At the same time, the developing Kibali mine in the DRC remained on track to reach its forecast target despite commissioning disruptions.

The decrease was mainly due to a drop in recoveries and throughput while the plant was processing tricky transitional ore during the commissioning of the sulphide flotation and concentrate treatment circuit.

Development of the underground mine saw the orebody been intersected as planned and stoping is scheduled to deliver additional ore to the mill in the fourth quarter of this year.

Hydropower plants that the company is building to power its DRC mine have begun generating power at a low $0.10/kWh.

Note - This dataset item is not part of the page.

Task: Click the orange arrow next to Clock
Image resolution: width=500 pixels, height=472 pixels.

Capital payback is 20 months as a trade-off against diesel.

Randgold is continuing to invest in its sustainability programmes, driven by its core belief that its host communities should benefit from its presence. 

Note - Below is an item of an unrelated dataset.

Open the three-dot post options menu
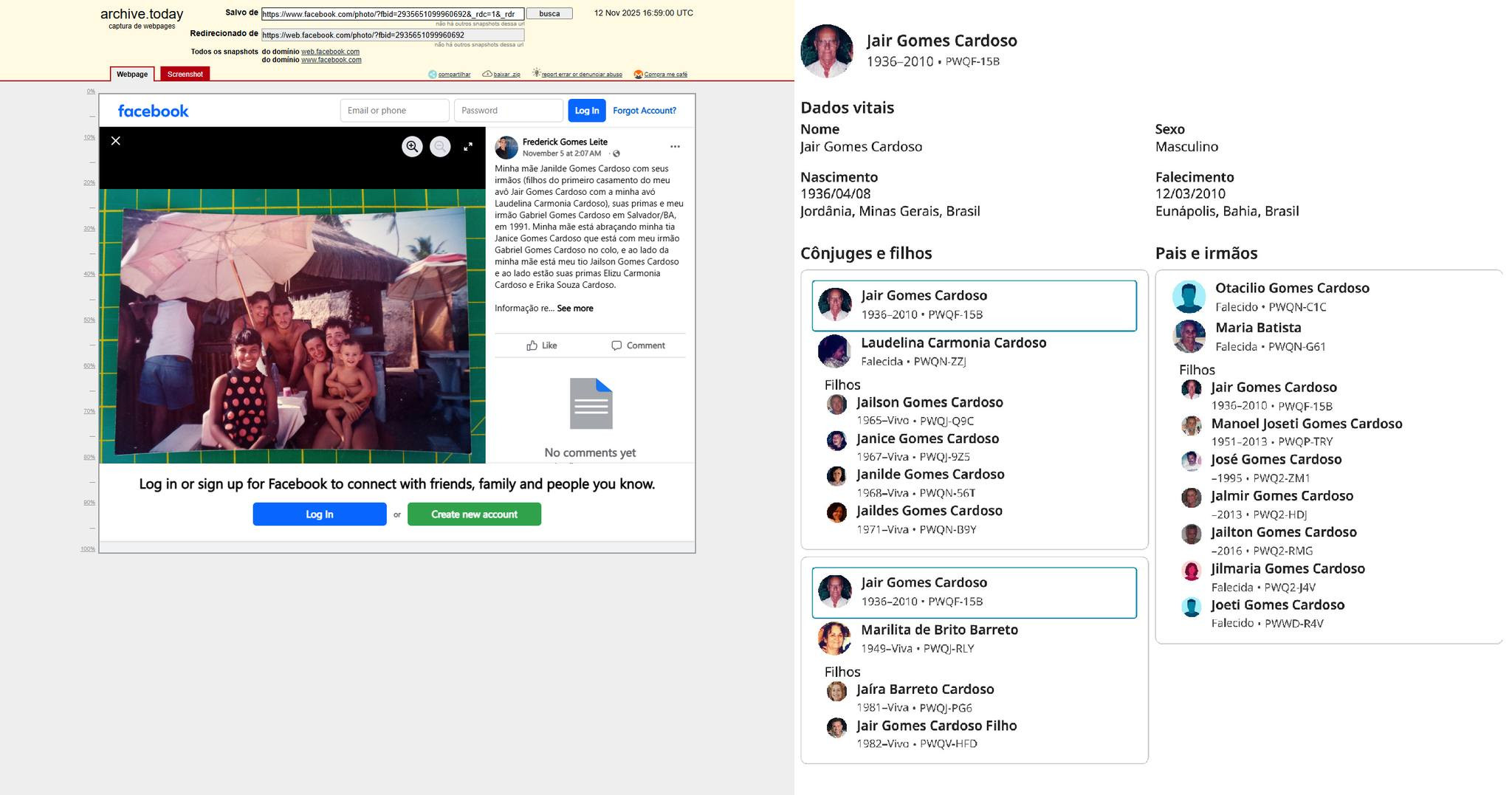1512x795 pixels. [x=675, y=146]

Investec analysts report that Randgold remains the go-to gold stock in London, but is fully valued under their base case assumptions of $1 300/oz gold and trading at a 28% premium to their calculation of net present value.

Cost an ounce rose by 2% to $701/oz on the previous quarter but was 12% down on Q2 in 2013.

Profit from mining of $162.3-million decreased by 5% from the previous quarter but was up 54% on the corresponding quarter in 2013.

Loulo-Gounkoto’s 174 052 oz was up 3% on Q1. Another significant development saw the paste backfill plant at the Yalea underground mine being commissioned, enabling miners to harvest a nigh 100% of the high-grade zones.

The complex’s energy cost reduction programme continued to evolve with the installation of two more medium speed generators, due for commissioning in the second half of the year, capable of running on less expensive heavy fuel oil. 


The fledgling Kibali operation produced 91 137 oz of gold against the previous quarter’s 112 549 oz from its opencast mine.

In the underground mine being developed, stoping is scheduled to deliver additional ore to the mill in the fourth quarter of this year.

Production at Tongon, in Côte d’Ivoire, continued to be impacted by equipment issues in its crushing circuit, but supplier Sandvik is currently replacing the underperforming vibrocone crushers with conventional hydrocone crushers, and the mine’s performance is expected to improve steadily through the second half of the year, with the plant operating at or near its design throughput capacity by year end.

The Morila retreatment operation in Mali also recorded lower production and higher cost numbers as it adjusted to the pit pushback project.

On the exploration front, ongoing drilling has confirmed the potential for orebody extensions at Loulo and Gounkoto, and the feasibility studies on a Gounkoto underground mine and the Gorumbwa openpit continue to progress.

“Exploration remains the engine that drives our business and even while we’re bedding down Kibali, we’re already hunting for our next big discovery across our extensive and expanding permit portfolio.

“This quarter’s results have again demonstrated the value of a well-balanced asset inventory, with Loulo-Gounkoto stepping up to the plate while Kibali is still a work in progress and Tongon works through its technical challenges,” Bristow added.


Conceived in Johannesburg out of the old Rand Mines stable, the company employs close on 15 000 people across Africa, where it has a tradition of developing local management.

Randgold has paid dividends for the last seven years and is forecasting ongoing dividend growth, reminiscent of South Africa’s gold-mining companies of yesteryear, which were everything a gold investment offered, plus big dividend payers, because of their high profitability.

Randgold has created value through its discovery and development philosophy and remained committed to giving back to its shareholders as well as continuing to grow.

The concept of its ten-year plan is to show that it can deliver strong cash flow with limited capital expenditure.